» **EXERCISE PROMPT**:
Your job is to copy the data that follows exactly, every line included.
========================================================================
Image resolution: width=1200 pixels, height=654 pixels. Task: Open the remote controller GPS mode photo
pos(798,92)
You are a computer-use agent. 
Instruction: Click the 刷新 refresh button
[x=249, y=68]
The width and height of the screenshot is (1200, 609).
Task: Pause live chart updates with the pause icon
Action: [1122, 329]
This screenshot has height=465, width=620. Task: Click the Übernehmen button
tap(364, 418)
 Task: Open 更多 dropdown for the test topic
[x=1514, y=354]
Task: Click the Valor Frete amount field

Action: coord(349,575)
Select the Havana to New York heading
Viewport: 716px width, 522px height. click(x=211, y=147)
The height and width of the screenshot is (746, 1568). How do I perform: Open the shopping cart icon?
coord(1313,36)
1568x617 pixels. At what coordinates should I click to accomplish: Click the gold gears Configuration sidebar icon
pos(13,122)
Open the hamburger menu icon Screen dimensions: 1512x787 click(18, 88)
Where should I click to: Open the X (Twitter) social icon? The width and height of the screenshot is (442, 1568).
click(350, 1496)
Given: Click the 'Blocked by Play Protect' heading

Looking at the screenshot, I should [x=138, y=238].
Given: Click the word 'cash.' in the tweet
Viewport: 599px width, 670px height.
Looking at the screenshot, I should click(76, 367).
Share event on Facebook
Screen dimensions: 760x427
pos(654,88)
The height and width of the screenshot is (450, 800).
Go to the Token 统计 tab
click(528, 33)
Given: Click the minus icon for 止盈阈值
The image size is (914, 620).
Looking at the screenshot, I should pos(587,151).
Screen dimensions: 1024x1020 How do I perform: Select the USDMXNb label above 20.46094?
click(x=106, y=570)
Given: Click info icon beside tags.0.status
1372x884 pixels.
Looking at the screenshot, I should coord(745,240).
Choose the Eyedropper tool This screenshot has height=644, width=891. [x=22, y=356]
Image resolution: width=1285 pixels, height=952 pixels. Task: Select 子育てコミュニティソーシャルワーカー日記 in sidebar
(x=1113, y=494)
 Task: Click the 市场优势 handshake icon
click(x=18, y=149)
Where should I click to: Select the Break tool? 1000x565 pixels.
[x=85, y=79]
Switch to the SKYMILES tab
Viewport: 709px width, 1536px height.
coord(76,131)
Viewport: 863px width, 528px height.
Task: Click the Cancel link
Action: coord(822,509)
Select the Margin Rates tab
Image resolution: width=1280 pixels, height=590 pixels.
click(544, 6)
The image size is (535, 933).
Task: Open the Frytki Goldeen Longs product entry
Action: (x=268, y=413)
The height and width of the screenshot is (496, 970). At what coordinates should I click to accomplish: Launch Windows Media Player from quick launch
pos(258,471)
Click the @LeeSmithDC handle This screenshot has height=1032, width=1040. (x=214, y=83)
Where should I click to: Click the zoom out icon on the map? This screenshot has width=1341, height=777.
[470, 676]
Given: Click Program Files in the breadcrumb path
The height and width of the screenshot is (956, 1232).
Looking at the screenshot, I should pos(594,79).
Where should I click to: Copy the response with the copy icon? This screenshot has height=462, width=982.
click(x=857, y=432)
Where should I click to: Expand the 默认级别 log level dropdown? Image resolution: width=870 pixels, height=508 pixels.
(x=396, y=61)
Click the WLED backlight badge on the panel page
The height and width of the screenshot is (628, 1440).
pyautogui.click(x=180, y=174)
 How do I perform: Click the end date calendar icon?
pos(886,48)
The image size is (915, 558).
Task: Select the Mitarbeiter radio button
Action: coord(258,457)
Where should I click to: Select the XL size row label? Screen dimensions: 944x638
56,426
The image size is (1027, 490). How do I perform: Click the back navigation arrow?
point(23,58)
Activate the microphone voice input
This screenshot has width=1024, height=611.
========================================================================
» **EXPECTED ANSWER**:
Image resolution: width=1200 pixels, height=654 pixels. Task: Open the remote controller GPS mode photo
pos(798,92)
You are a computer-use agent. 
Instruction: Click the 刷新 refresh button
[x=249, y=68]
The width and height of the screenshot is (1200, 609).
Task: Pause live chart updates with the pause icon
Action: [1122, 329]
This screenshot has height=465, width=620. Task: Click the Übernehmen button
tap(364, 418)
 Task: Open 更多 dropdown for the test topic
[x=1514, y=354]
Task: Click the Valor Frete amount field

Action: coord(349,575)
Select the Havana to New York heading
Viewport: 716px width, 522px height. click(x=211, y=147)
The height and width of the screenshot is (746, 1568). How do I perform: Open the shopping cart icon?
coord(1313,36)
1568x617 pixels. At what coordinates should I click to accomplish: Click the gold gears Configuration sidebar icon
pos(13,122)
Open the hamburger menu icon Screen dimensions: 1512x787 click(18, 88)
Where should I click to: Open the X (Twitter) social icon? The width and height of the screenshot is (442, 1568).
click(350, 1496)
Given: Click the 'Blocked by Play Protect' heading

Looking at the screenshot, I should [x=138, y=238].
Given: Click the word 'cash.' in the tweet
Viewport: 599px width, 670px height.
Looking at the screenshot, I should click(76, 367).
Share event on Facebook
Screen dimensions: 760x427
pos(654,88)
The height and width of the screenshot is (450, 800).
Go to the Token 统计 tab
click(528, 33)
Given: Click the minus icon for 止盈阈值
The image size is (914, 620).
Looking at the screenshot, I should pos(587,151).
Screen dimensions: 1024x1020 How do I perform: Select the USDMXNb label above 20.46094?
click(x=106, y=570)
Given: Click info icon beside tags.0.status
1372x884 pixels.
Looking at the screenshot, I should coord(745,240).
Choose the Eyedropper tool This screenshot has height=644, width=891. [x=22, y=356]
Image resolution: width=1285 pixels, height=952 pixels. Task: Select 子育てコミュニティソーシャルワーカー日記 in sidebar
(x=1113, y=494)
 Task: Click the 市场优势 handshake icon
click(x=18, y=149)
Where should I click to: Select the Break tool? 1000x565 pixels.
[x=85, y=79]
Switch to the SKYMILES tab
Viewport: 709px width, 1536px height.
coord(76,131)
Viewport: 863px width, 528px height.
Task: Click the Cancel link
Action: coord(822,509)
Select the Margin Rates tab
Image resolution: width=1280 pixels, height=590 pixels.
click(544, 6)
The image size is (535, 933).
Task: Open the Frytki Goldeen Longs product entry
Action: (x=268, y=413)
The height and width of the screenshot is (496, 970). At what coordinates should I click to accomplish: Launch Windows Media Player from quick launch
pos(258,471)
Click the @LeeSmithDC handle This screenshot has height=1032, width=1040. (x=214, y=83)
Where should I click to: Click the zoom out icon on the map? This screenshot has width=1341, height=777.
[470, 676]
Given: Click Program Files in the breadcrumb path
The height and width of the screenshot is (956, 1232).
Looking at the screenshot, I should pos(594,79).
Where should I click to: Copy the response with the copy icon? This screenshot has height=462, width=982.
click(x=857, y=432)
Where should I click to: Expand the 默认级别 log level dropdown? Image resolution: width=870 pixels, height=508 pixels.
(x=396, y=61)
Click the WLED backlight badge on the panel page
The height and width of the screenshot is (628, 1440).
pyautogui.click(x=180, y=174)
 How do I perform: Click the end date calendar icon?
pos(886,48)
The image size is (915, 558).
Task: Select the Mitarbeiter radio button
Action: coord(258,457)
Where should I click to: Select the XL size row label? Screen dimensions: 944x638
56,426
The image size is (1027, 490). How do I perform: Click the back navigation arrow?
point(23,58)
Activate the microphone voice input
This screenshot has width=1024, height=611.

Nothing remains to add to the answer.